___ Source data ___

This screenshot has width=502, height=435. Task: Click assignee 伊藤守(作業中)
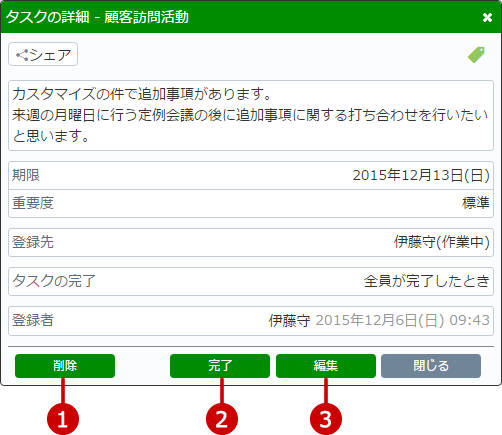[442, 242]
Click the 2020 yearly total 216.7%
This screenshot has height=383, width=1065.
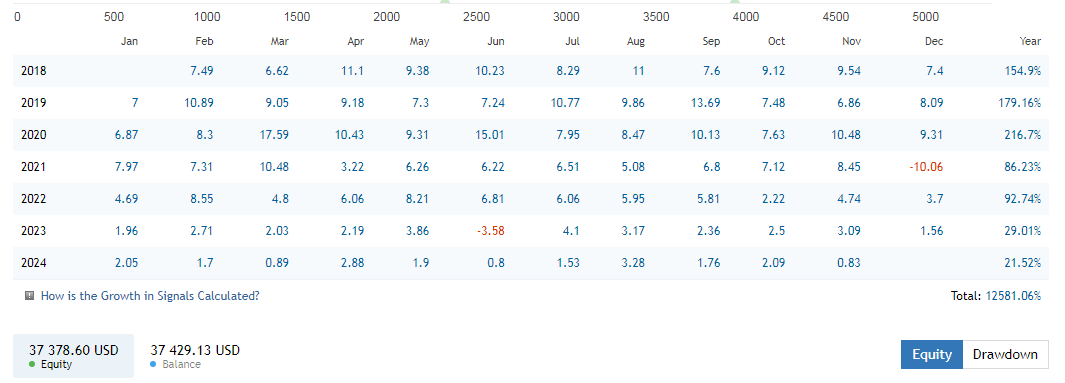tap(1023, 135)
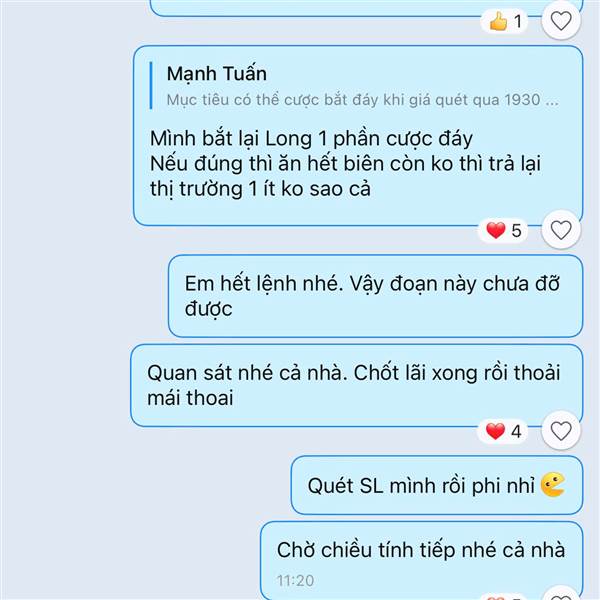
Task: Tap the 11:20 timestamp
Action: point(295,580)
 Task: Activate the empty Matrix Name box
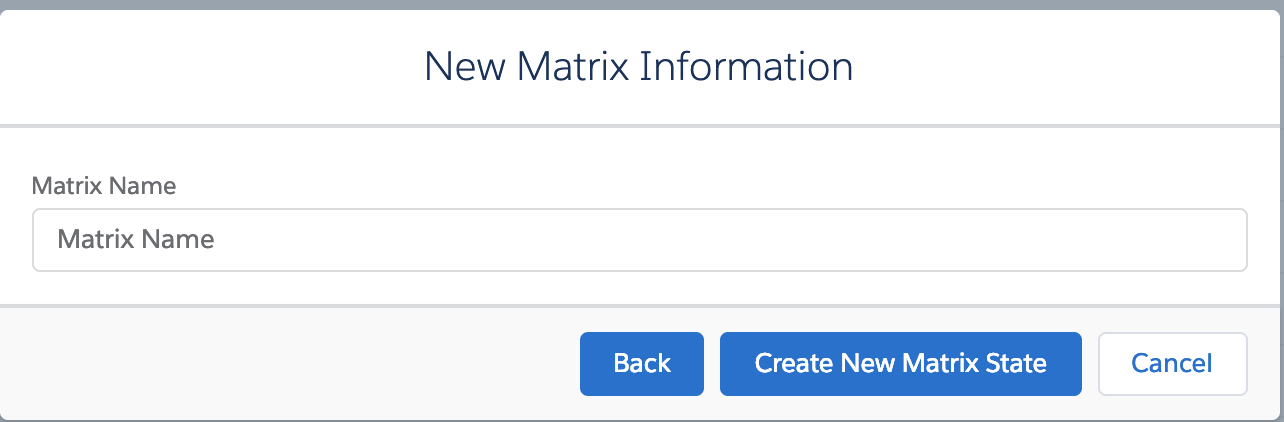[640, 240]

___

> _Set task_: Write out the lines of the records above exactly, leaving out the pictures.

> _Task solution_:
This screenshot has width=502, height=435. Task: Click assignee 伊藤守(作業中)
[442, 242]
Click the 2020 yearly total 216.7%
This screenshot has height=383, width=1065.
tap(1023, 135)
Task: Tap the 11:20 timestamp
Action: point(295,580)
 Task: Activate the empty Matrix Name box
[640, 240]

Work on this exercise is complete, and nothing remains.